Wouldn’t it be great if we had a perfect lie every time? This rarely happens, of course, so it’s important to know how to play a shot from less-than-perfect conditions.

Uphill lie

This month, we look at how to play a shot from a sidehill, uphill or downhill lie. While these tips should be very helpful for your next comp or social round , we strongly recommend that you practice these shots prior to being faced with them on the course. We suggest you go to your driving range and try and re-create these lies or, even better, go to your golf course where you are faced with these shots and, at a quiet time, practice these shots.

The two most important things to remember when you are hitting from a hill are: 1) Maintain your posture and 2) Stay balanced. Remember that gravity will want to pull you down the hill – thus throwing you off balance and resulting in poor shots. So it will be important to have a solid stance with plenty of balance to counteract gravity.

Uphill Lie

  • When faced with an uphill lie, the ball will fly higher, so make sure you take an extra club or two depending on how much slope you have. In other words if you normally hit a 7-iron that particular distance, take a 6- or a 5 iron to allow for the higher ball flight off the slope of the hill.
  • The ball will fly right to left; so, aim your shot to the right of your target to allow for this.
  • This part is crucial: make sure your shoulders and your hips are sloping the same way as the hill.
  • Widen your stance slightly for better balance.
  • Keep your knees bent.
  • Keep your weight on the inside of your right foot (for right-handed players) as you take your back swing, if you allow the weight to shift to the outside of your foot you will get stuck on your back foot and probably hit on top of the ball.
  • Use a ¾ length swing  — it will help you keep your balance.

Downhill Lie

  • The ball will fly lower, so make sure you take a more lofted club. In other words if you normally hit a 7-iron that particular distance, take an 8- or a 9- iron to allow for the lower ball flight from the slope of the hill, and the ball will a roll a bit further too.
  • The ball will fly left to right, so aim left of your target to allow for this.
  • Like the uphill lie, the following is crucial:  Make sure your shoulders and hips are sloping the same way as the hill; you will probably feel like you have slightly more weight on your front foot.
  • Use a ¾ length swing to help you keep your balance.
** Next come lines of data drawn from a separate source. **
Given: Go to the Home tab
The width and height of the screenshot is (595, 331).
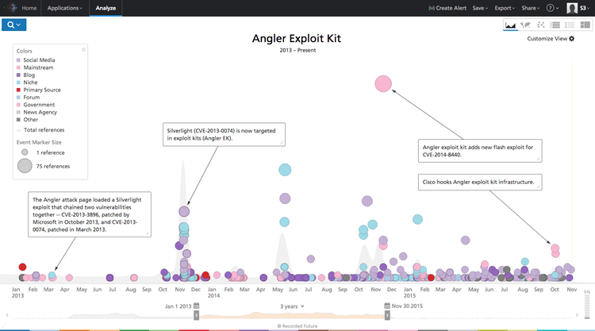Looking at the screenshot, I should coord(29,8).
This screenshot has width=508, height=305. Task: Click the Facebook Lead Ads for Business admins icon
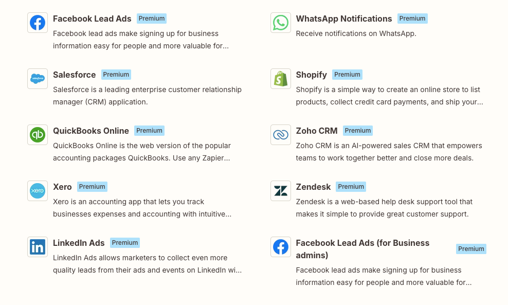(x=281, y=247)

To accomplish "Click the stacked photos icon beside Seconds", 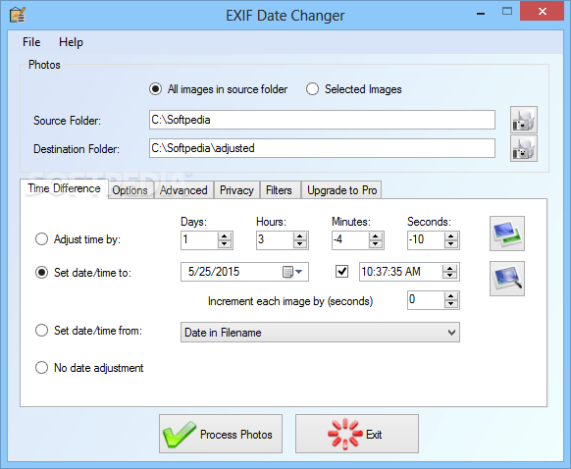I will tap(507, 234).
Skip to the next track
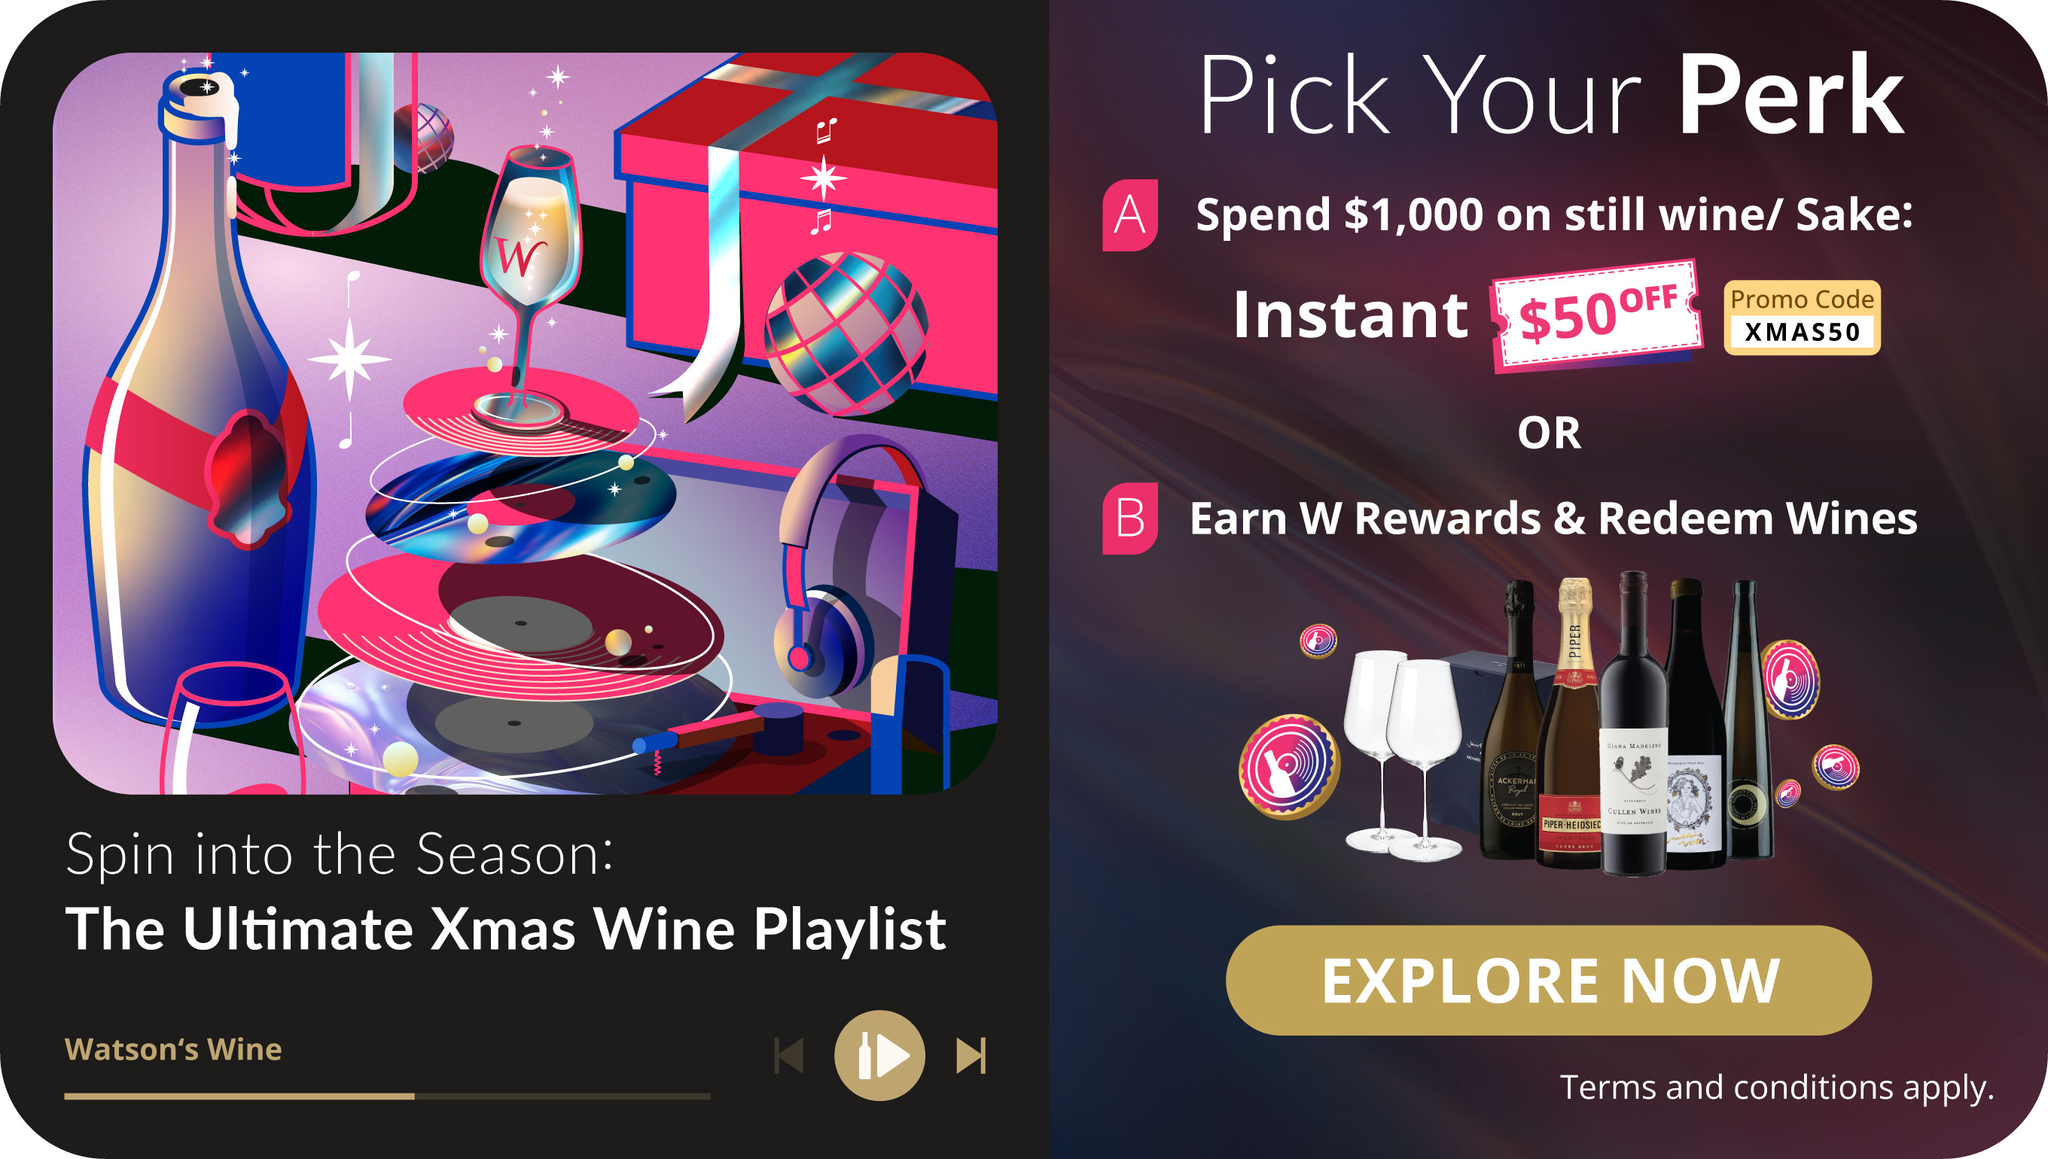2048x1159 pixels. tap(971, 1056)
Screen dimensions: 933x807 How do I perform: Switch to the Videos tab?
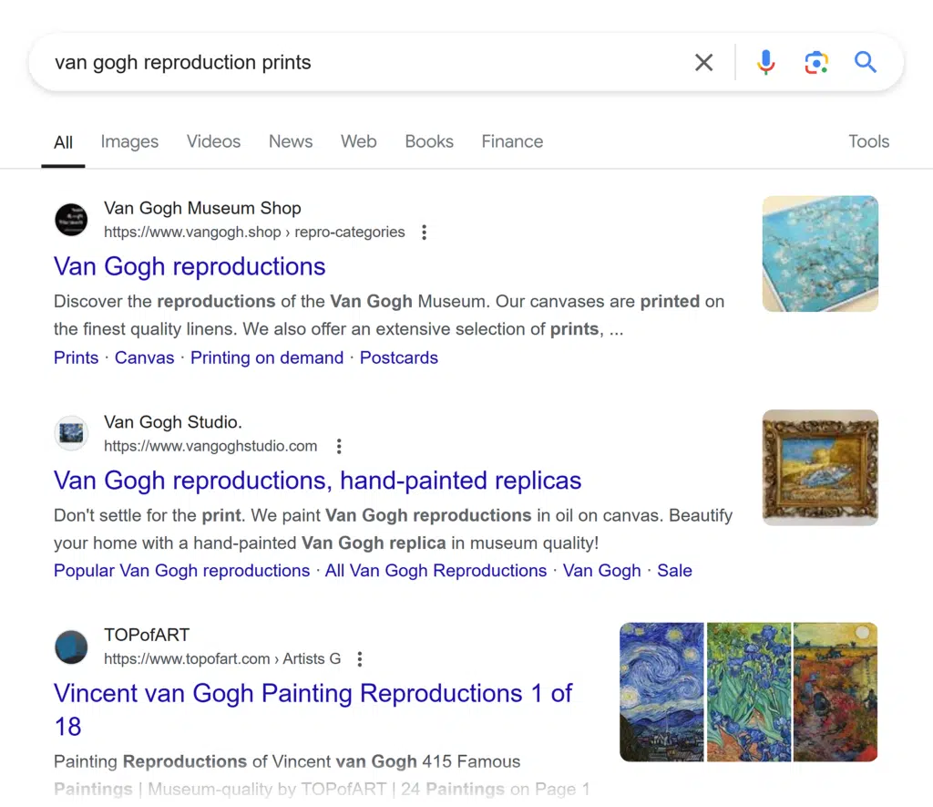213,141
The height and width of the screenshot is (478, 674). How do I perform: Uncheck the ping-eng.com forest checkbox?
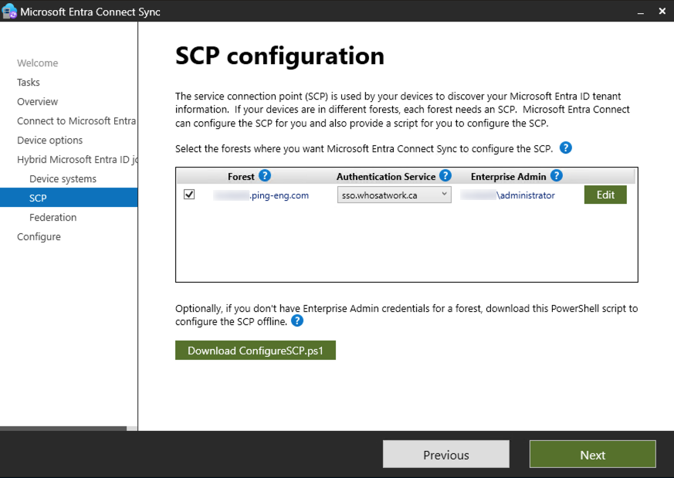click(x=189, y=195)
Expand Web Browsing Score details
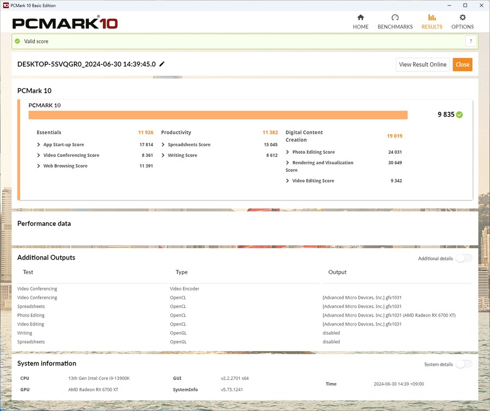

Sidehill lies (ball below your feet, or ball above your feet)

An important point to note is that a sidehill lie will affect the flight of your ball – either right-to-left or left-to-right. If you forget which way the ball is going to move in the air for your sidehill shots, imagine rolling your ball along the ground from the lie you have. Your ball will move the same way in the air as it would rolling your ball along the ground.

Ball above your feet

Ball above your feet

  • The ball will fly right to left (for right-handed players), so aim your shot to the right of your target to allow for this.
  • The ball will often fly lower, and run further. Take a more lofted club to allow for this.
  • With the ball above your feet, the ground is now closer to you; grip the club slightly shorter than you normally would to avoid digging into the ground.
  • Use a ¾ length swing — it will help you keep your balance.

Ball below your feet

  • The ball will fly left to right (for right-handed players), so aim to the left of your target to allow for this.
  • To keep balanced, keep your knees bent — pushing the weight into the heels; this will help you maintain your posture throughout your swing, (Remember: gravity will want to pull you down the hill.)
  • Use a ¾ length swing it will help you keep your balance.